### AIM OF THE TASK:
Return the entries below verbatim. Pictures stay out.

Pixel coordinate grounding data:
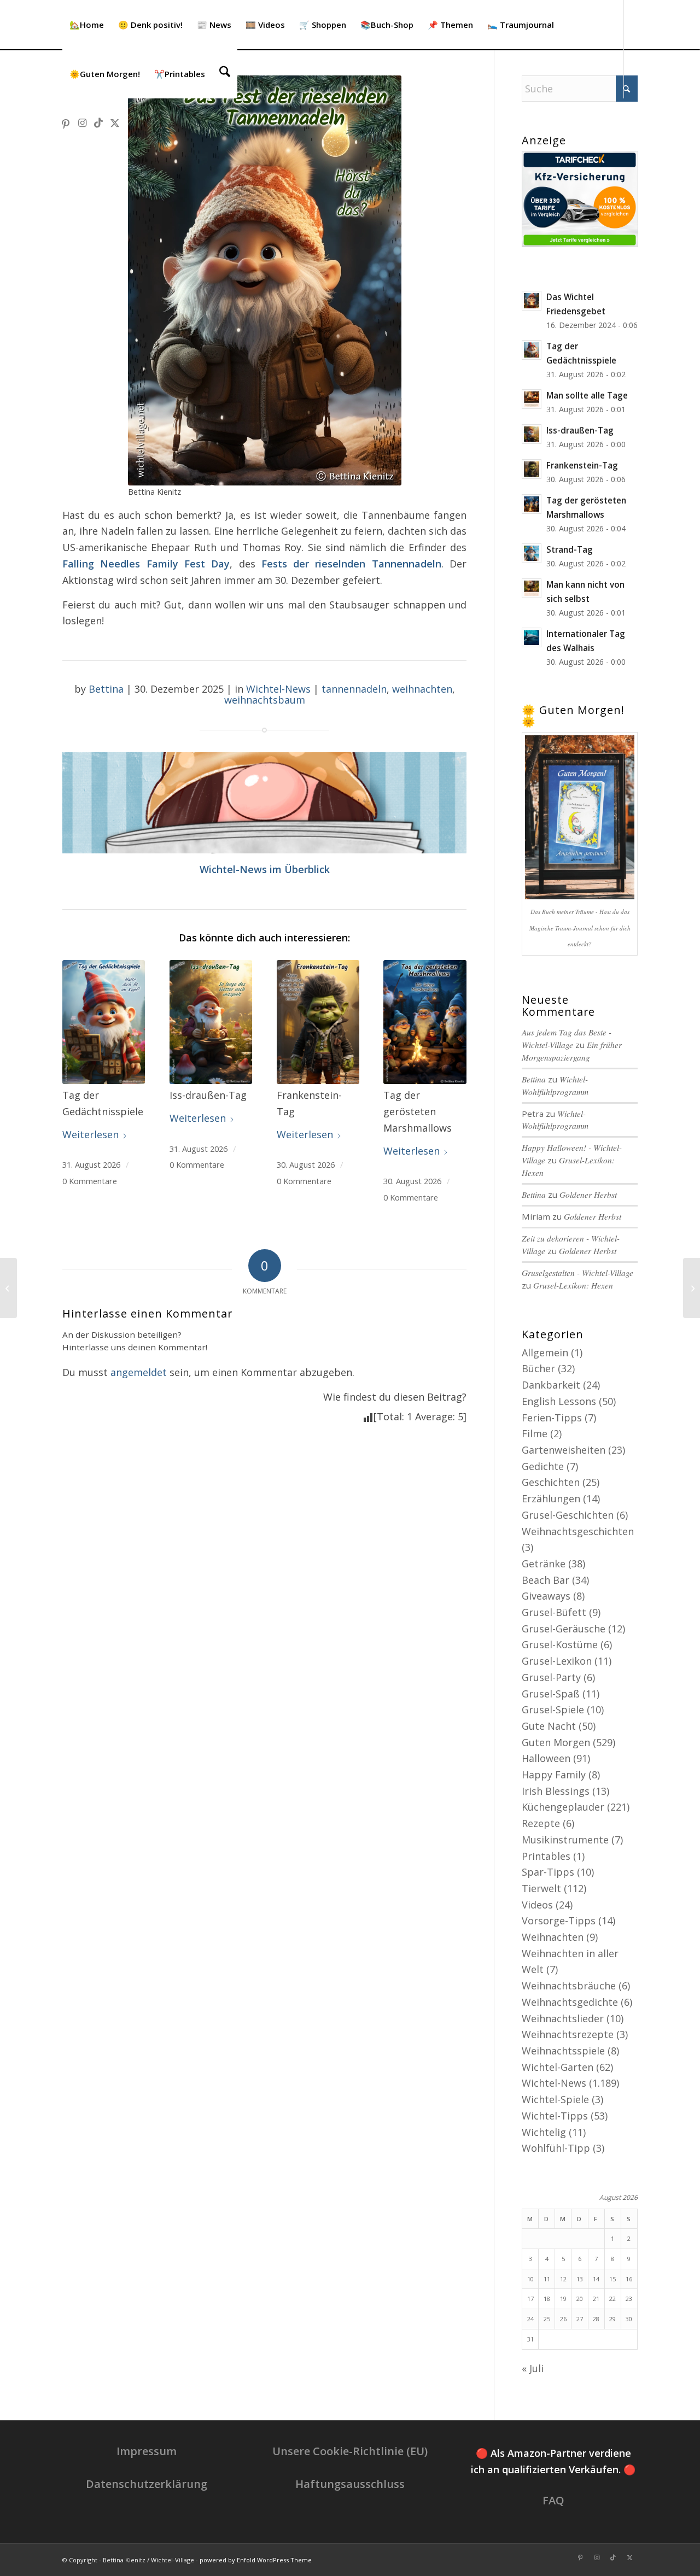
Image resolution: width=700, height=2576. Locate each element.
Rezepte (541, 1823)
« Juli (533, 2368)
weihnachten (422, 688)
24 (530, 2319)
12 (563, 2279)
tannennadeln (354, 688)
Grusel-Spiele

### RESPONSE AREA:
Image resolution: width=700, height=2576. Locate each element.
Rezepte (541, 1823)
« Juli (533, 2368)
weihnachten (422, 688)
24 (530, 2319)
12 (563, 2279)
tannennadeln (354, 688)
Grusel-Spiele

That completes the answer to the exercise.